From: Sage Weil <sage@redhat.com>
Date: Mon, 25 Nov 2019 19:15:24 +0000 (-0600)
Subject: osd/PeeringState: clear LAGGY and WAIT states on exiting Started
X-Git-Tag: v15.1.0~743^2
X-Git-Url: http://git-server-git.apps.pok.os.sepia.ceph.com/?a=commitdiff_plain;h=7bbc724d99e998bf6e06c3d32dc68348ab6aa45a;p=ceph.git

osd/PeeringState: clear LAGGY and WAIT states on exiting Started

These flags were not getting cleared except in recheck_readable(), which
meant that a flag from a prior interval could bleed into a new interval.
More dangerously, in a mixed-version cluster, one interval might include
all octopus+ OSDs while the next might include a pre-octopus OSD, bypassing
most of the laggy recheck code.  This could lead to a stalled request
and/or requeue ordering bug when release_object_locks() looked at
is_laggy() and put a lock waiter on the waiting_for_readable list.

+ + + + + + +

Your instructions: Pick up the commit message about clearing the LAGGY and WAIT states right after its final sentence and carry it forward.

Target position records
+ + + + + + +

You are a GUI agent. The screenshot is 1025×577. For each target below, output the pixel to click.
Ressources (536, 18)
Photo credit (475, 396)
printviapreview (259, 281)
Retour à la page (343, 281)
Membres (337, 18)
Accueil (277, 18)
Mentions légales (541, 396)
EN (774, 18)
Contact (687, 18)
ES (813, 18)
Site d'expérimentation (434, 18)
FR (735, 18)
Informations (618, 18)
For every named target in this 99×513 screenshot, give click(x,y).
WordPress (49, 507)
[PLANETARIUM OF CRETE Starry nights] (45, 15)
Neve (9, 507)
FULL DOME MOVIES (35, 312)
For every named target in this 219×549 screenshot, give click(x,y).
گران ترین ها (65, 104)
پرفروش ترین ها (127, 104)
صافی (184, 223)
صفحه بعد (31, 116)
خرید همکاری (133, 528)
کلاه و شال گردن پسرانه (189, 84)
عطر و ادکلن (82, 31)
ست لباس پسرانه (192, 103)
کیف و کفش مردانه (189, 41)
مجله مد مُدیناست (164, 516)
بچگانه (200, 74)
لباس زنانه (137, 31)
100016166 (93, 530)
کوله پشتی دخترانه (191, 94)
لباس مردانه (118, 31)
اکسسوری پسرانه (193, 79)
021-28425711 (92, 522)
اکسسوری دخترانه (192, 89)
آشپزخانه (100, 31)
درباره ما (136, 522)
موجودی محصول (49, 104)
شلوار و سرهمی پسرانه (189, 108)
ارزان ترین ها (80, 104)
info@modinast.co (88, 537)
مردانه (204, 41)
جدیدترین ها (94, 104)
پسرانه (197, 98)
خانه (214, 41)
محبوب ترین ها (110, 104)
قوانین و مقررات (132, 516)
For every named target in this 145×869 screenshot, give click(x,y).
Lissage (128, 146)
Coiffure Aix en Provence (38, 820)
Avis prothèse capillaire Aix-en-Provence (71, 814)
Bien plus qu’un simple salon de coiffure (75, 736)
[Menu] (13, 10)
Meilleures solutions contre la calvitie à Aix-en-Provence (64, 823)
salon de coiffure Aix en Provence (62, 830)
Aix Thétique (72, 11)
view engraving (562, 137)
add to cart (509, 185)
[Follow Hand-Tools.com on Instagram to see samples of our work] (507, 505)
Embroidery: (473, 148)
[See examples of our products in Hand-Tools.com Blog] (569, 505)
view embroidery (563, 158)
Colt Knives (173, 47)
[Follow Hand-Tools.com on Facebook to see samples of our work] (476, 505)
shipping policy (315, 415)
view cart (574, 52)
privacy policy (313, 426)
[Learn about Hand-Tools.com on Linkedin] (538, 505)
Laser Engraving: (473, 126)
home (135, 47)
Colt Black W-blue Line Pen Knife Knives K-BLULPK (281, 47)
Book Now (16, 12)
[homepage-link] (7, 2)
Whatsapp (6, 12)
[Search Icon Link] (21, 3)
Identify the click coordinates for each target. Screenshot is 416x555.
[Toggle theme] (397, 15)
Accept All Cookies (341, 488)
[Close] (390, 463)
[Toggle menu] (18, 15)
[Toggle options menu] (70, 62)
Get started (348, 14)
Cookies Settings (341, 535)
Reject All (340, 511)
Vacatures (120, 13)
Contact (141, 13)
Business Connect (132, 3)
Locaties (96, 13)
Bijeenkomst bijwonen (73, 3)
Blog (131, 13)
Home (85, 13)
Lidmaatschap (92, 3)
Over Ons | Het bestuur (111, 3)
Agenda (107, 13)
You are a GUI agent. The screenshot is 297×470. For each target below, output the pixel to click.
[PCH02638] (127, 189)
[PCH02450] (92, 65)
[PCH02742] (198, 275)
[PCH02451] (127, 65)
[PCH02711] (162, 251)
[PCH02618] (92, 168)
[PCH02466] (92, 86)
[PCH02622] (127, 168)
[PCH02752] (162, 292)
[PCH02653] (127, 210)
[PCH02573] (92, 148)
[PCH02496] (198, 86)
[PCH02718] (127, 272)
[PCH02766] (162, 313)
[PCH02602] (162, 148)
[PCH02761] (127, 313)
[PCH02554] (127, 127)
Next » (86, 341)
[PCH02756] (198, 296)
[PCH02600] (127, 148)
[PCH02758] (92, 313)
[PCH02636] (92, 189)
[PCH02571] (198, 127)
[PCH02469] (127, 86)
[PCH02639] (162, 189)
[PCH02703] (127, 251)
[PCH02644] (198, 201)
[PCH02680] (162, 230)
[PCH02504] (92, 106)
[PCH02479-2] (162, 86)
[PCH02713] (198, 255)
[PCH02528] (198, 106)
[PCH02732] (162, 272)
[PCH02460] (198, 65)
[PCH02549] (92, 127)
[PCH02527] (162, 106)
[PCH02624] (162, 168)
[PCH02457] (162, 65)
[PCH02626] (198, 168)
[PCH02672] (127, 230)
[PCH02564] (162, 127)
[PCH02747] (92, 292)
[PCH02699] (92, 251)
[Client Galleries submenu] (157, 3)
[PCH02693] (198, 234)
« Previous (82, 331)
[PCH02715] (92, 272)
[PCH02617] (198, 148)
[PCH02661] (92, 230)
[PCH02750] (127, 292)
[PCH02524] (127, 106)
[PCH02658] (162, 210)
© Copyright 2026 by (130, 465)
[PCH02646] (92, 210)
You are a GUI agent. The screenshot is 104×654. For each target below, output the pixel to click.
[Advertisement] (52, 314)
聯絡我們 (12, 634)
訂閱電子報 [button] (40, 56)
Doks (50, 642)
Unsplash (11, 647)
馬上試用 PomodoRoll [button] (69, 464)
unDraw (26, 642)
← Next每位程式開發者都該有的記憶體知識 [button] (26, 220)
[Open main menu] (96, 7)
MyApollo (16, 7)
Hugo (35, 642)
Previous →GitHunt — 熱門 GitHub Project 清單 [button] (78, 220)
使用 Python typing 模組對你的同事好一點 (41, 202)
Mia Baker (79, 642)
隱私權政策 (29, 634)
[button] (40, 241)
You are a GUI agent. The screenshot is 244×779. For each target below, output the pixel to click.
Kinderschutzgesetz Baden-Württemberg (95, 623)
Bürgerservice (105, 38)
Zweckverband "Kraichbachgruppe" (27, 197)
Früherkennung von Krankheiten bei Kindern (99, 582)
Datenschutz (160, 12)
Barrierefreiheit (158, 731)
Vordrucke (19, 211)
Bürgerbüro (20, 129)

+ + + + + + +

Reply:
Fixes: https://tracker.ceph.com/issues/42978
Signed-off-by: Sage Weil <sage@redhat.com>
---

diff --git a/src/osd/PeeringState.cc b/src/osd/PeeringState.cc
index a9b5b4fde41d..a326dc28a4e3 100644
--- a/src/osd/PeeringState.cc
+++ b/src/osd/PeeringState.cc
@@ -4301,6 +4301,7 @@ void PeeringState::Started::exit()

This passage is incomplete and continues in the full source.